2020-11-18

TAICCA Invites International Experts to Share Trends and Successes on Future Content and Visual Effe

The Taiwan Creative Content Agency (TAICCA) hosted an international conference at Taiwan Creative Content Fest (TCCF). It invited speakers, local creators, and industry professionals from all parts of the world to discuss future content and the visual effect production process. In the session, The Endless Possibilities of Digital Art, speakers highlighted results and potentials when performing art and technologies were combined. In the last session on November 18thThe Future is Near: VFX Revolution, top practitioners introduced the latest technologies, and how the pandemic impacted the ecosystem and process.

In The Endless Possibilities of Digital Art session, founder and artistic director Wayne ASHLEY and co-artistic director Xander SEREN of FuturePerfect talked about what performing art and technology had done and could do when they were combined. Based in New York, the creative studio and lab-created unique experiences with digital media, visual art, live performances, and emerging technologies. Panelists include LuxuryLogico co-founder Kun-Ying LIN and digital artist Pey-Chwen LIN.

ASHLEY took FuturePerfect’s first project ZEE for example. They built a large room filled with fog, when the audience entered the room, powerful strobe lights began pulsing and artists controlled their speed, intensity, and color - one of the stimuli that cause the brain to be unstable. This curious effect reveals itself to itself projecting onto the retina producing a pulsing hallucinogen creating a mandala. The entire work took place completely in the mind, therefore impossible to document, known as a dramaturgy of the brain. 

ASHLEY also added that they are “a team that values hybridity, play, uncertainty, process, vulnerability, and the time to think deep and critically. These are the values that enable us to innovate, to take risks, and to reach our audiences in new ways.”

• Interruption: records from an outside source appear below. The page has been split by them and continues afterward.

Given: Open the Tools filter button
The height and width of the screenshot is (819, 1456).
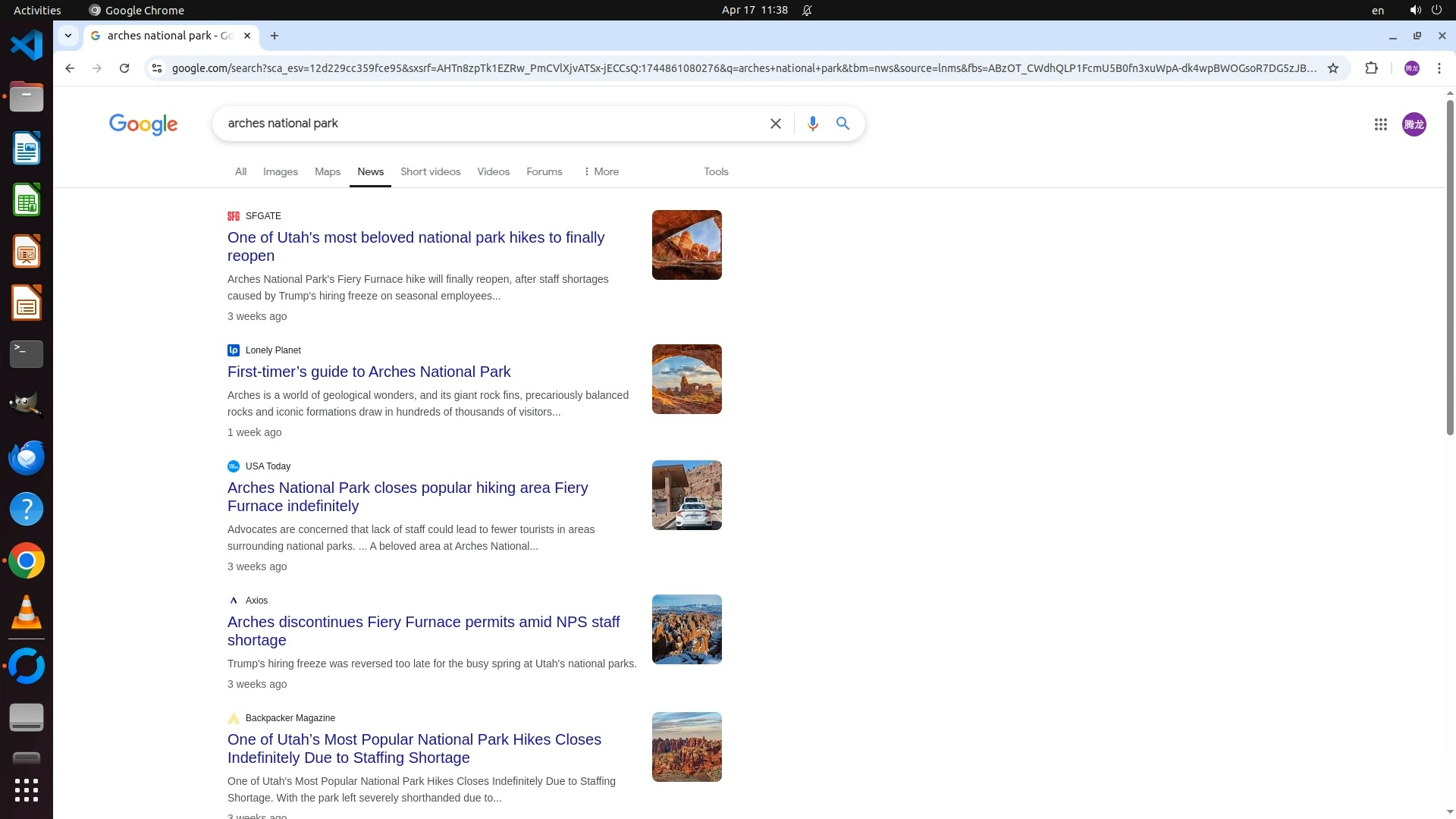Looking at the screenshot, I should 715,172.
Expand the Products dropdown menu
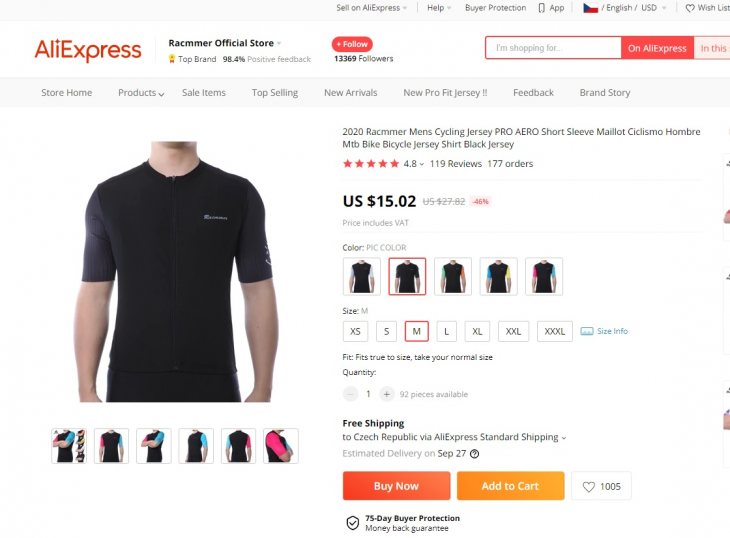 [141, 93]
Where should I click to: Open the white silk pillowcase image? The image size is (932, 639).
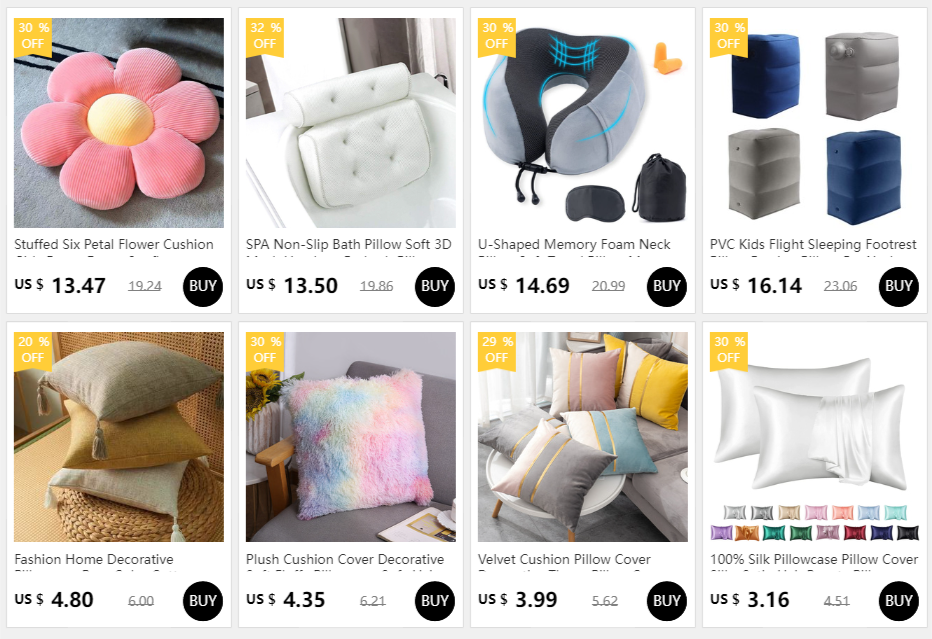(x=814, y=437)
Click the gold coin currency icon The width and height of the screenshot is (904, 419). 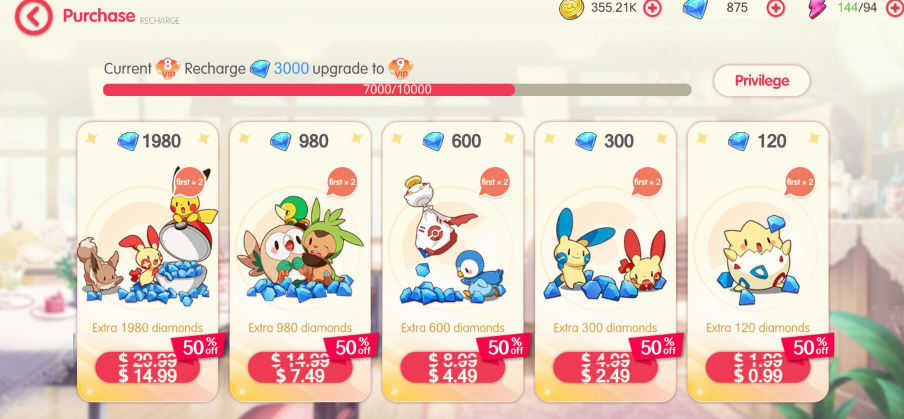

In The Future is Near: VFX Revolution session invited two industry experts Paul DEBEVEC and Chris EDWARDS to share their respective experiences. As Senior Staff Engineer in Google Research Team, DEBEVEC invented the real-world image-based LED lighting for virtual production in 2002. It has been applied in multiple Hollywood blockbusters, such as The Matrix, Spider-Man 2, and Avatar. 

As for, Chris EDWARDS, the founder and CEO of The Third Floor whose recent works include Black WidowAvengers: EndgameJokerAlita: Battle Angel, and Spider-Man: Homecoming. Other panelists included Glassbox Technologies CEO and co-founder Norman WANG, MoonShine Animation founder Chia-Chi LIN, and NARLabs Arts Technology Computing Division Director Chia-Chen KUO.

DEBEVEC pointed out that with social-distancing in the post-pandemic era, virtual filming is a good option to film each actor separately and then digitally render them into the same scene. He said that their goal is to transport real-world images and lights into projects and for movies to be created anywhere around the world.

DEBEVEC also shared a video that showed the virtual set of the Parthenon, where the actor pretends to walk inside the LED panel Light Stage as the light changes, making the final composite realistic. Compared to previous methods of greenscreens, with Light Fields and Light Stages technology, actors can see the surrounding set, helping the actors and director capture more lively performances. 

Real-world image-based LED lighting technology can diversify the audience’s visual perspectives while also make the filming process more flexible for multiple characters to appear in a virtual scene - allowing the future of film production to be more efficient and cost-effective. 

EDWARDS added that the accumulated database of sets, characters, crowds, and special effects, can all be used to rearrange and create the ideal vision of the director. This technology can be utilized in movies, television, commercials, and games. It can also be applied to construction work to help companies or local governments to visualize large scale projects such as theme parks or shopping malls. VFX production not only helps production in the post-pandemic era but also breaks traditional creative methods and limitations, bringing new creative energy and more vivid content.